## YOUR OBJECTIVE
Render every line of the listing below as a JSON list of strings, with one string per line and blank lines left out.

## ROWS

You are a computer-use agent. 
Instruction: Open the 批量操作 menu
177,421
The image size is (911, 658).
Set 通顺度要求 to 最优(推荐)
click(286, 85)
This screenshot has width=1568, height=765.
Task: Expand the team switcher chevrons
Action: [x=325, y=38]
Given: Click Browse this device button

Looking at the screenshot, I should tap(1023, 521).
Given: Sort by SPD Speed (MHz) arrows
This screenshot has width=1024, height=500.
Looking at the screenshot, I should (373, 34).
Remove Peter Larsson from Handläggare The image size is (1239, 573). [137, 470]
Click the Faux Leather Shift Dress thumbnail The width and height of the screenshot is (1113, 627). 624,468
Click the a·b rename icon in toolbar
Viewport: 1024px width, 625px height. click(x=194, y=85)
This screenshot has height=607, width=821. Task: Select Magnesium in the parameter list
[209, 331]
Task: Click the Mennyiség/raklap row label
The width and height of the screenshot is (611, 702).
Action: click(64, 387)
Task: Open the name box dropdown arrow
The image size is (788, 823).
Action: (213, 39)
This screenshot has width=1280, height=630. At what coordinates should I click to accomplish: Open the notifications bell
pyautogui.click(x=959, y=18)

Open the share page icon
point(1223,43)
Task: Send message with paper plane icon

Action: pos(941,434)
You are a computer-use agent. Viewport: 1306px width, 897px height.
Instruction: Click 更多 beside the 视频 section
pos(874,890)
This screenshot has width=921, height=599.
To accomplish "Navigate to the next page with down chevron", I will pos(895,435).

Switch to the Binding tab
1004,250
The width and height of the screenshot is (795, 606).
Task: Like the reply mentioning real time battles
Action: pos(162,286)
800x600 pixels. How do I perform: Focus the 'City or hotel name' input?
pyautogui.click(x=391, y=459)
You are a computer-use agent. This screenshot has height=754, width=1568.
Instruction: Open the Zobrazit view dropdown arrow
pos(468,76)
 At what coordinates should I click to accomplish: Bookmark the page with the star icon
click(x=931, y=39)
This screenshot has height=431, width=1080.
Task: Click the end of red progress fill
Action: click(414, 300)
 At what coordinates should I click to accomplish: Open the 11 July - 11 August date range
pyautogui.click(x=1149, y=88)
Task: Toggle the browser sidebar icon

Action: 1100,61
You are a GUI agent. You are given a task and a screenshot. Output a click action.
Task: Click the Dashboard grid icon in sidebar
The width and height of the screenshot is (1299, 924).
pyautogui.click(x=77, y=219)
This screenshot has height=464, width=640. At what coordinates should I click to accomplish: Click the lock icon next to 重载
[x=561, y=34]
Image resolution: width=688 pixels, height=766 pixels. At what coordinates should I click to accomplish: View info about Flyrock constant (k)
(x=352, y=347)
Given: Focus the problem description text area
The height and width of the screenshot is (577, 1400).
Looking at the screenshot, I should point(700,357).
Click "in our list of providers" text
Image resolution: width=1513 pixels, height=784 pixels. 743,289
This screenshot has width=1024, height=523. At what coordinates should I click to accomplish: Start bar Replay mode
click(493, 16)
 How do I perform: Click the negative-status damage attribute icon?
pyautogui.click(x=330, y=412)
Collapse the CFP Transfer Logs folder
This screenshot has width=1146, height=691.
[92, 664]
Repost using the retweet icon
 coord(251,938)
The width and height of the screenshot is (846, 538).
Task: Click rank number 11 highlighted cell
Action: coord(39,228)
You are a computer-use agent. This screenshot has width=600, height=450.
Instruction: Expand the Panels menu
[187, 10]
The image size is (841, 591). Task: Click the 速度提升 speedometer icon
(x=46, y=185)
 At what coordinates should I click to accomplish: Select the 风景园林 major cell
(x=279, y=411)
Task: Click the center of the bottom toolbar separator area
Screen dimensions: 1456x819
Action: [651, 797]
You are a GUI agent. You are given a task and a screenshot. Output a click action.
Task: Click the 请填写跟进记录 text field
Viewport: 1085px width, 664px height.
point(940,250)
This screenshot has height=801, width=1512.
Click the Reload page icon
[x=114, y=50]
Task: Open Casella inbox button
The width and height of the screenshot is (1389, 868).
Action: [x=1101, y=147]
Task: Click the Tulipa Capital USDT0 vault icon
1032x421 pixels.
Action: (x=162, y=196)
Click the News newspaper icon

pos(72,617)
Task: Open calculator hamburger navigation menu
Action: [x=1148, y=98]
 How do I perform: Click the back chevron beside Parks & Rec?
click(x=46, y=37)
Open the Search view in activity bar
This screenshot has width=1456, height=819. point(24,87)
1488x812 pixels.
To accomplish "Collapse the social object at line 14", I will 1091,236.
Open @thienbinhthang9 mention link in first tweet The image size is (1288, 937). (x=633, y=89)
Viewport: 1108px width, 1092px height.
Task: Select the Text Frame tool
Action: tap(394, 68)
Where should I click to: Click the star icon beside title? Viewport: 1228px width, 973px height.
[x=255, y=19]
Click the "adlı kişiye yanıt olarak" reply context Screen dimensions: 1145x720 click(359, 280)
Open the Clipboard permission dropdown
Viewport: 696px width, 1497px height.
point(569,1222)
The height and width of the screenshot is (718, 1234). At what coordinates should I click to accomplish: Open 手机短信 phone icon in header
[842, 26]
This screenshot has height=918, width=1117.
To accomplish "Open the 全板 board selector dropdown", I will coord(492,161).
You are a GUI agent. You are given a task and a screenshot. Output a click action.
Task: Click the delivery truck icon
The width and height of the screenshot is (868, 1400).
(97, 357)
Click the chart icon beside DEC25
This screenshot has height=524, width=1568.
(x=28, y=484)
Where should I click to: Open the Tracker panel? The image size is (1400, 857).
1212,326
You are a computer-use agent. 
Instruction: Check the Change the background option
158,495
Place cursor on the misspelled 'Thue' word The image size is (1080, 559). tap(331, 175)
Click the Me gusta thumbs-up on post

## RESPONSE FOR THIS EXERCISE
[
  "You are a computer-use agent. ",
  "Instruction: Open the 批量操作 menu",
  "177,421",
  "The image size is (911, 658).",
  "Set 通顺度要求 to 最优(推荐)",
  "click(286, 85)",
  "This screenshot has width=1568, height=765.",
  "Task: Expand the team switcher chevrons",
  "Action: [x=325, y=38]",
  "Given: Click Browse this device button",
  "Looking at the screenshot, I should tap(1023, 521).",
  "Given: Sort by SPD Speed (MHz) arrows",
  "This screenshot has width=1024, height=500.",
  "Looking at the screenshot, I should (373, 34).",
  "Remove Peter Larsson from Handläggare The image size is (1239, 573). [137, 470]",
  "Click the Faux Leather Shift Dress thumbnail The width and height of the screenshot is (1113, 627). 624,468",
  "Click the a·b rename icon in toolbar",
  "Viewport: 1024px width, 625px height. click(x=194, y=85)",
  "This screenshot has height=607, width=821. Task: Select Magnesium in the parameter list",
  "[209, 331]",
  "Task: Click the Mennyiség/raklap row label",
  "The width and height of the screenshot is (611, 702).",
  "Action: click(64, 387)",
  "Task: Open the name box dropdown arrow",
  "The image size is (788, 823).",
  "Action: (213, 39)",
  "This screenshot has width=1280, height=630. At what coordinates should I click to accomplish: Open the notifications bell",
  "pyautogui.click(x=959, y=18)",
  "Open the share page icon",
  "point(1223,43)",
  "Task: Send message with paper plane icon",
  "Action: pos(941,434)",
  "You are a computer-use agent. Viewport: 1306px width, 897px height.",
  "Instruction: Click 更多 beside the 视频 section",
  "pos(874,890)",
  "This screenshot has width=921, height=599.",
  "To accomplish \"Navigate to the next page with down chevron\", I will pos(895,435).",
  "Switch to the Binding tab",
  "1004,250",
  "The width and height of the screenshot is (795, 606).",
  "Task: Like the reply mentioning real time battles",
  "Action: pos(162,286)",
  "800x600 pixels. How do I perform: Focus the 'City or hotel name' input?",
  "pyautogui.click(x=391, y=459)",
  "You are a computer-use agent. This screenshot has height=754, width=1568.",
  "Instruction: Open the Zobrazit view dropdown arrow",
  "pos(468,76)",
  " At what coordinates should I click to accomplish: Bookmark the page with the star icon",
  "click(x=931, y=39)",
  "This screenshot has height=431, width=1080.",
  "Task: Click the end of red progress fill",
  "Action: click(414, 300)",
  " At what coordinates should I click to accomplish: Open the 11 July - 11 August date range",
  "pyautogui.click(x=1149, y=88)",
  "Task: Toggle the browser sidebar icon",
  "Action: 1100,61",
  "You are a GUI agent. You are given a task and a screenshot. Output a click action.",
  "Task: Click the Dashboard grid icon in sidebar",
  "The width and height of the screenshot is (1299, 924).",
  "pyautogui.click(x=77, y=219)",
  "This screenshot has height=464, width=640. At what coordinates should I click to accomplish: Click the lock icon next to 重载",
  "[x=561, y=34]",
  "Image resolution: width=688 pixels, height=766 pixels. At what coordinates should I click to accomplish: View info about Flyrock constant (k)",
  "(x=352, y=347)",
  "Given: Focus the problem description text area",
  "The height and width of the screenshot is (577, 1400).",
  "Looking at the screenshot, I should point(700,357).",
  "Click \"in our list of providers\" text",
  "Image resolution: width=1513 pixels, height=784 pixels. 743,289",
  "This screenshot has width=1024, height=523. At what coordinates should I click to accomplish: Start bar Replay mode",
  "click(493, 16)",
  " How do I perform: Click the negative-status damage attribute icon?",
  "pyautogui.click(x=330, y=412)",
  "Collapse the CFP Transfer Logs folder",
  "This screenshot has width=1146, height=691.",
  "[92, 664]",
  "Repost using the retweet icon",
  " coord(251,938)",
  "The width and height of the screenshot is (846, 538).",
  "Task: Click rank number 11 highlighted cell",
  "Action: coord(39,228)",
  "You are a computer-use agent. This screenshot has width=600, height=450.",
  "Instruction: Expand the Panels menu",
  "[187, 10]",
  "The image size is (841, 591). Task: Click the 速度提升 speedometer icon",
  "(x=46, y=185)",
  " At what coordinates should I click to accomplish: Select the 风景园林 major cell",
  "(x=279, y=411)",
  "Task: Click the center of the bottom toolbar separator area",
  "Screen dimensions: 1456x819",
  "Action: [651, 797]",
  "You are a GUI agent. You are given a task and a screenshot. Output a click action.",
  "Task: Click the 请填写跟进记录 text field",
  "Viewport: 1085px width, 664px height.",
  "point(940,250)",
  "This screenshot has height=801, width=1512.",
  "Click the Reload page icon",
  "[x=114, y=50]",
  "Task: Open Casella inbox button",
  "The width and height of the screenshot is (1389, 868).",
  "Action: [x=1101, y=147]",
  "Task: Click the Tulipa Capital USDT0 vault icon",
  "1032x421 pixels.",
  "Action: (x=162, y=196)",
  "Click the News newspaper icon",
  "pos(72,617)",
  "Task: Open calculator hamburger navigation menu",
  "Action: [x=1148, y=98]",
  " How do I perform: Click the back chevron beside Parks & Rec?",
  "click(x=46, y=37)",
  "Open the Search view in activity bar",
  "This screenshot has width=1456, height=819. point(24,87)",
  "1488x812 pixels.",
  "To accomplish \"Collapse the social object at line 14\", I will 1091,236.",
  "Open @thienbinhthang9 mention link in first tweet The image size is (1288, 937). (x=633, y=89)",
  "Viewport: 1108px width, 1092px height.",
  "Task: Select the Text Frame tool",
  "Action: tap(394, 68)",
  "Where should I click to: Click the star icon beside title? Viewport: 1228px width, 973px height.",
  "[x=255, y=19]",
  "Click the \"adlı kişiye yanıt olarak\" reply context Screen dimensions: 1145x720 click(359, 280)",
  "Open the Clipboard permission dropdown",
  "Viewport: 696px width, 1497px height.",
  "point(569,1222)",
  "The height and width of the screenshot is (718, 1234). At what coordinates should I click to accomplish: Open 手机短信 phone icon in header",
  "[842, 26]",
  "This screenshot has height=918, width=1117.",
  "To accomplish \"Open the 全板 board selector dropdown\", I will coord(492,161).",
  "You are a GUI agent. You are given a task and a screenshot. Output a click action.",
  "Task: Click the delivery truck icon",
  "The width and height of the screenshot is (868, 1400).",
  "(97, 357)",
  "Click the chart icon beside DEC25",
  "This screenshot has height=524, width=1568.",
  "(x=28, y=484)",
  "Where should I click to: Open the Tracker panel? The image size is (1400, 857).",
  "1212,326",
  "You are a computer-use agent. ",
  "Instruction: Check the Change the background option",
  "158,495",
  "Place cursor on the misspelled 'Thue' word The image size is (1080, 559). tap(331, 175)",
  "Click the Me gusta thumbs-up on post"
]